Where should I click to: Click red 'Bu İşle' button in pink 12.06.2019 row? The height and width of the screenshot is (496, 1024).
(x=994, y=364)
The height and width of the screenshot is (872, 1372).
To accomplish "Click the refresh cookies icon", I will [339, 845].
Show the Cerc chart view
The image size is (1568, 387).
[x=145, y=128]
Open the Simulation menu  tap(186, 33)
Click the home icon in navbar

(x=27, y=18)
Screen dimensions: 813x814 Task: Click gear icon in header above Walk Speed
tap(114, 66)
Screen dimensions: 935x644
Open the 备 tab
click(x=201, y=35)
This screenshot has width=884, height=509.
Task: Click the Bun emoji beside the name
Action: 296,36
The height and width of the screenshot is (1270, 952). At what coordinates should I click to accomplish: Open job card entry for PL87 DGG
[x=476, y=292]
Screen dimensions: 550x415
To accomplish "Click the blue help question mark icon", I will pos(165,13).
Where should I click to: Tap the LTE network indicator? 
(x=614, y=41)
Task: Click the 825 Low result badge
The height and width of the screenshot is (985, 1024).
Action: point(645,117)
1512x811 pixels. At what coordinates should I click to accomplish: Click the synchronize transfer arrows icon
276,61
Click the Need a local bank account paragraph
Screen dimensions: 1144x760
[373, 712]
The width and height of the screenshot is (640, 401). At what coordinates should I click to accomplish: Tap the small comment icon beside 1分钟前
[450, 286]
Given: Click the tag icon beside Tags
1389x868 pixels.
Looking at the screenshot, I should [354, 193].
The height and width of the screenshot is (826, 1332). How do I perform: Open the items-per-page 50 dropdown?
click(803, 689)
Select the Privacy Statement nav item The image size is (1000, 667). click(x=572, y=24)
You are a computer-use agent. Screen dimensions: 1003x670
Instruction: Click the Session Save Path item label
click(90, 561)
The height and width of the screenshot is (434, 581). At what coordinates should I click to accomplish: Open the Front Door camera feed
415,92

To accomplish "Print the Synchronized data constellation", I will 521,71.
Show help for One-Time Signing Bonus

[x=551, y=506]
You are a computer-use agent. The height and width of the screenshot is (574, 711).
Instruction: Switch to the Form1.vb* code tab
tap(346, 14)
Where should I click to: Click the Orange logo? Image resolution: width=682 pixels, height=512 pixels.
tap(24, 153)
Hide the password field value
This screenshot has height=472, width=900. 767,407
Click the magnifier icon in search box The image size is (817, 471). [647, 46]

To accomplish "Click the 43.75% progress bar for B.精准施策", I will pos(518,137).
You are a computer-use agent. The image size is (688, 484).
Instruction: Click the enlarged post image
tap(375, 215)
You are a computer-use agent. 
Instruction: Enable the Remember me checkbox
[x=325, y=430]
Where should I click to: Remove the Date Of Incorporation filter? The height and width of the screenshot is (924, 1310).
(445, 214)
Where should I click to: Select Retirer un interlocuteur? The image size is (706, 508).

*WHAT YOU NEED TO DO*
What you give back should be exactly the lines of the entries above from the one containing "Instruction: Enable the Remember me checkbox" to the end, and nothing more.

*EXERCISE OUTPUT*
Instruction: Enable the Remember me checkbox
[x=325, y=430]
Where should I click to: Remove the Date Of Incorporation filter? The height and width of the screenshot is (924, 1310).
(445, 214)
Where should I click to: Select Retirer un interlocuteur? The image size is (706, 508).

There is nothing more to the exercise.